Xage Security (Xage) is introducing a new Multiple-Factor Authentication (MFA) offering. It will enable industrial organisations to protect entire operations across a variety of assets – even those that previously lacked basic device password protection. Built specifically to support OT/IoT use cases, Xage’s MFA solution eliminates operational dependencies. It allows industries to protect their assets from attack, including cyberattacks which seek to exploit remote access vulnerabilities.
“In the last few months, we’ve seen operational systems open up to remote access and authorization––out of necessity for business, but often without all the necessary protections in place,” said Xage CEO, Duncan Greatwood.
“With the risk of successful remote attacks having increased exponentially, organizations need to utilize identity-based security. Multi-factor authentication is more critical to industrial operations than ever before, and now operators can immediately deploy it to every asset.”
Many industrial operations include machines with no password protection. Others lack basic lock/unlock features for secure access control. In the past two years, digital attacks targeting industrial control systems (ICS) and operational technology (OT) increased by over 2,000%.
Many of these attacks have involved a combination of exploiting known vulnerabilities in supervisory control and data acquisition (SCADA) and ICS hardware components. Additionally, there have been default-password and password-spraying attacks – leveraging brute force login techniques. Furthermore, recent estimates project the number of IoT connections rising to 83B by 2024. The industrial sector will account for around 70% of those connections.
The layering of new and legacy systems and technologies, when combined with an increase in remote work for the foreseeable future, means operators will have less visibility and control over logins happening from various locations at all times. The implication: this puts them at massive cyber risk if enterprises leave assets unprotected.
Xage’s solution enables MFA for any device and application. The effect is that industrial organisations will be able to enforce authentication with multiple-factors (passwords, one time token, biometric, etc.) across their entire technology landscape. For the very first time (at least according to Xage) operators can, even over intermittent networks:
- add MFA to all of their assets (new and legacy)
- enforce universal multi-factor, identity-based, low latency access on remote assets.
Xage delivers resilient authentication and enforcement at the edge and continues to operate even if there is a loss of connectivity. It ensures universal tamper-proofing without additional dependencies. As a result, Xage’s MFA solution mitigates a wide range of common cyberattacks, including:
- password spraying attacks
- password theft
- identity theft attacks
- phishing attacks.
Xage’s unified MFA capabilities include:
- identity-based access control per device and application, with the integration of additional factors as needed
- MFA enforcement (via the Xage Enforcement Point or XEP) to any legacy one-factor or zero-factor system
- distributed MFA-protected access control, even for assets disconnected from the centre
- standardisation of MFA methods, including extending these across deployment bases of applications, workstations, control devices, etc.
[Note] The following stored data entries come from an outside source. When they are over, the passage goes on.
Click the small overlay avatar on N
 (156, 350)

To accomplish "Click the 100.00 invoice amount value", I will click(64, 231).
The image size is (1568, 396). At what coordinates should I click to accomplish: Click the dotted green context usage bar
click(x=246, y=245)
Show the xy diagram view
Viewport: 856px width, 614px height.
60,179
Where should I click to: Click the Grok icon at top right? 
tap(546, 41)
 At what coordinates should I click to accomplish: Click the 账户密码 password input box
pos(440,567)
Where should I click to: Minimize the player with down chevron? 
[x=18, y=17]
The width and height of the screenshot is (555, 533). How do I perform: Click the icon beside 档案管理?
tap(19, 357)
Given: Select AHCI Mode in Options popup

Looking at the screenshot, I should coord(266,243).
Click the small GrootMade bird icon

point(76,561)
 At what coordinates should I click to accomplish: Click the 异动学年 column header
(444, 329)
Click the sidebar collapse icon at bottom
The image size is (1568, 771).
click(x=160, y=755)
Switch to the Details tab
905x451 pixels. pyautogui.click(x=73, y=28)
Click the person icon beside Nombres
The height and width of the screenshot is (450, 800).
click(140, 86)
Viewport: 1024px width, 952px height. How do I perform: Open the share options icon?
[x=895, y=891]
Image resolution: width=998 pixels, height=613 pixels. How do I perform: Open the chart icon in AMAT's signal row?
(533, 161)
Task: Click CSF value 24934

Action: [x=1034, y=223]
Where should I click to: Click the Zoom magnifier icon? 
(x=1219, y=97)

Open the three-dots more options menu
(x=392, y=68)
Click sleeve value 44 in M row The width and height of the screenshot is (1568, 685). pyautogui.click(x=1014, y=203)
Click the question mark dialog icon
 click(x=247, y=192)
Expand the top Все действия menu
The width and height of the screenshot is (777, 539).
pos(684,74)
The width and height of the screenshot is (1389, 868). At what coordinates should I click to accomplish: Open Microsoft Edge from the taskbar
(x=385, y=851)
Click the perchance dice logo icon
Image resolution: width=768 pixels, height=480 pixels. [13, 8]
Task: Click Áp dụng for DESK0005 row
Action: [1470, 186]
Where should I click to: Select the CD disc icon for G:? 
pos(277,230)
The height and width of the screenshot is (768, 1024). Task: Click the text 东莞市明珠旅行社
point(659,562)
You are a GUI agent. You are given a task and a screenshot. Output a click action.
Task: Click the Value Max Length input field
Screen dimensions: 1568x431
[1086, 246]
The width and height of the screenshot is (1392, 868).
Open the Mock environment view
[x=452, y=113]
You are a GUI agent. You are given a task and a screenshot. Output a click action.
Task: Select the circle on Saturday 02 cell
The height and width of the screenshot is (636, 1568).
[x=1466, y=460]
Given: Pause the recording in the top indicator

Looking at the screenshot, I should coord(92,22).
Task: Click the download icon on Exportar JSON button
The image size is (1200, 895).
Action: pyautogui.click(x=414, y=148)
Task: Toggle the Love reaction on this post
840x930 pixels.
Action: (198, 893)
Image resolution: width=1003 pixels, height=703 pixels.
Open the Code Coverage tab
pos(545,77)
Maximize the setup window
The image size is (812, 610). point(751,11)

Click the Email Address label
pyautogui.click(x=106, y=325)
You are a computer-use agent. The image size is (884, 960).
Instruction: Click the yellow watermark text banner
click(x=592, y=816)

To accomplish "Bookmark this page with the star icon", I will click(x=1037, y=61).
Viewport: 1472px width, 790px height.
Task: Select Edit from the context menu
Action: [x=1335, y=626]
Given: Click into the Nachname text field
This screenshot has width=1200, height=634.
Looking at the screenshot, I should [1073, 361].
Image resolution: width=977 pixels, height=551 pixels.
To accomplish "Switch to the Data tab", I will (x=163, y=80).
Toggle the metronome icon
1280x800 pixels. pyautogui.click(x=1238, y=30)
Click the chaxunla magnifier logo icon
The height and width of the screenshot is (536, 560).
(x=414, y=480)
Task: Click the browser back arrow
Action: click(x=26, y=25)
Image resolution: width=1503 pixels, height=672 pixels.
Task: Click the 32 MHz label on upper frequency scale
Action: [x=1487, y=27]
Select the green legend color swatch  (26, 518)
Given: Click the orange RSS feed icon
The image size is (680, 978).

- flexibility in choosing and switching between MFA methods (pins, keys, SmartCards, authentication apps, etc.)
- compliance with multiple standards across different verticals, without the need to replace existing assets
- tamper-proof audit trails for all machine-to-machine and user-to-machine interactions
The Xage Security Fabric and blockchain
The Xage Security Fabric enables secure remote access to OT environments, critical to today’s increasingly remote work. With its Security Fabric, Xage provides:
- fine-grained access control to field assets
- identity and role-based remote access to individual assets per security policy
- protocol, session, and encryption security at the edge
- built-in access control and monitoring
- tamper-proof audit logs for all actions and interactions.
The effect is to deliver compliance to regulation and standards (for example, NERC-CIP and IEC 62443).
The Security Fabric exploits a hierarchical blockchain. It uses a supermajority consensus to ensure:
- secure multi-party collaboration and governance
- operations and efficiency across industrial ecosystems.
A hierarchical tree within the Security Fabric delivers local blockchain updates on any branch, while also supporting subsequent global (hierarchy-wide) resynchronisation and reconciliation. In this way, independent blockchains offer horizontal scaling of operations – without inline dependencies on a global blockchain or central IT resources.
Xage’s hierarchical approach uses consensus to form first among local nodes. Ledger updates continue locally even when a site is disconnected. Subsequently, local ledgers synchronise to, and reconcile with, the global blockchain. To provide further protection, the global blockchain:
- revalidates transaction accepted locally
- reverifies the integrity of the local blockchain as part of the reconciliation process.
This is the mechanism whereby no local compromise can compromise the global system. The global system can override and ‘heal’ local issues revealed during reconciliation.
Enterprise Times: what does this mean
Xage offers MFA based on its Security Fabric. It claims that the latter is a universal security solution for modern industrial operations – because it creates a trusted foundation for every interaction, whether:
With IoT devices being vulnerable, delivering identity management, single sign-on and access control with in-field enforcement across industrial operations matters. By adopting a blockchain-protected security solution, Xage provides what should be tamperproof, non-intrusive protection.